Business Context
You’re joining the ML team at OncoDx, a healthcare diagnostics company that partners with 40+ hospital systems to deliver tumor-of-origin predictions for patients with ambiguous pathology. The product ingests RNA-seq from biopsy samples and returns a ranked list of likely cancer types to guide treatment selection. A wrong prediction can lead to inappropriate therapy, while a “no-call” result delays care—so the model must be accurate, calibrated, and auditable for clinical review.
OncoDx has accumulated a large retrospective dataset and wants you to propose techniques to analyze genomic sequencing data and build a robust ML pipeline that can generalize across hospitals, sequencing runs, and batch effects.
Dataset
You are given a curated feature table derived from raw sequencing (assume alignment and quantification are already done). Each row is a sample.
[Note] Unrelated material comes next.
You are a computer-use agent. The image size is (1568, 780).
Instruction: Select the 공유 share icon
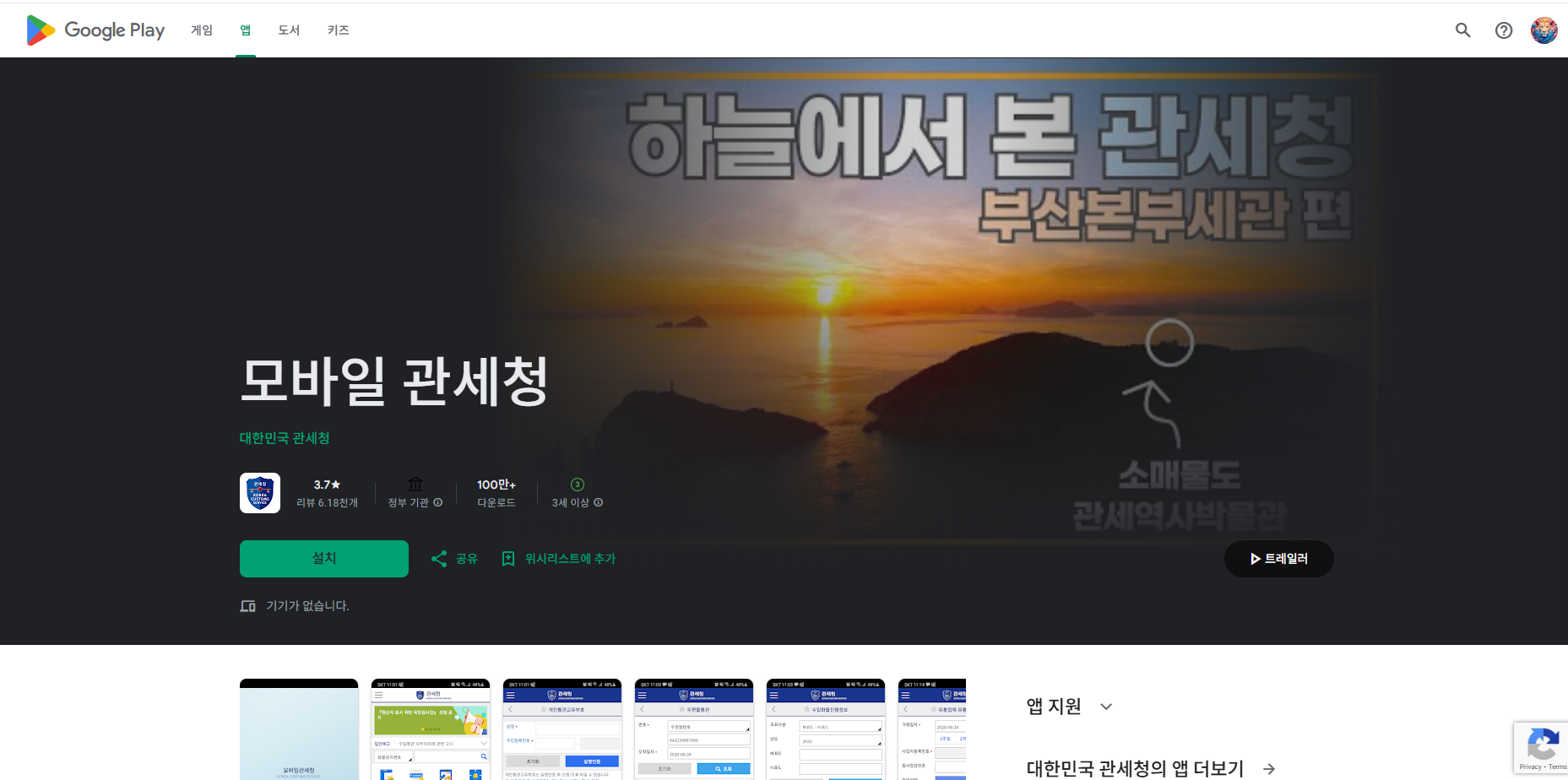[x=439, y=558]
| Feature Group | Approx. Count | Examples | Notes |
|---|
| Gene expression | 20,000 | TPM/CPM per gene | Long-tailed, sparse-ish, heavy batch effects |
| QC metrics | 25 | mapping_rate, duplication_rate, rRNA_rate, insert_size | Strong confounders; used for filtering and modeling |
| Metadata | 10 | hospital_id, library_prep_kit, sequencer_model, read_length | Some missing; high leakage risk if mishandled |
| Target label | 1 | cancer_type (18 classes) | Multi-class; imbalanced |
- Size: 120,000 samples total across 18 tumor classes; ~1.2 TB raw, ~9 GB feature table
- Class balance: Largest class ~22% (breast), smallest ~0.6% (bile duct)
- Missingness: ~8% missing in metadata fields (prep kit, sequencer model), ~2% samples with partial QC metrics
- Shift: Two new hospitals (10% of samples) use a newer library prep kit not present in early data
Success Criteria
- Clinical utility: Top-1 accuracy ≥ 0.78 overall and macro-F1 ≥ 0.70.
- Rare classes: Recall ≥ 0.55 for the bottom 5 classes by prevalence.
- Calibration: Expected Calibration Error (ECE) ≤ 0.04; enable a “no-call” threshold to keep false positives low.
- Generalization: Performance drop on held-out hospitals ≤ 5% absolute macro-F1 vs in-hospital test.
Constraints
- Interpretability: Must provide gene-level explanations suitable for clinical review (e.g., SHAP on a sparse linear model).
- Regulatory/audit: Reproducible preprocessing; strict train/test separation by hospital and time to avoid leakage.
- Compute: Training must finish in < 2 hours on a single 16-core CPU box with 64 GB RAM (no GPU assumed).
- Deployment: Batch scoring nightly; per-sample inference < 200 ms.
Deliverables (what you must produce)
- A proposed end-to-end approach to analyze RNA-seq data for classification, including normalization, batch effect handling, and feature selection/dimensionality reduction.
- A training/validation strategy that avoids leakage and measures generalization across hospitals.
- A baseline model and a stronger model, with justification for each.
- Evaluation plan with metrics aligned to class imbalance and clinical risk (including calibration and abstention/no-call).
- A brief plan for monitoring drift (new prep kits/hospitals) and when to retrain.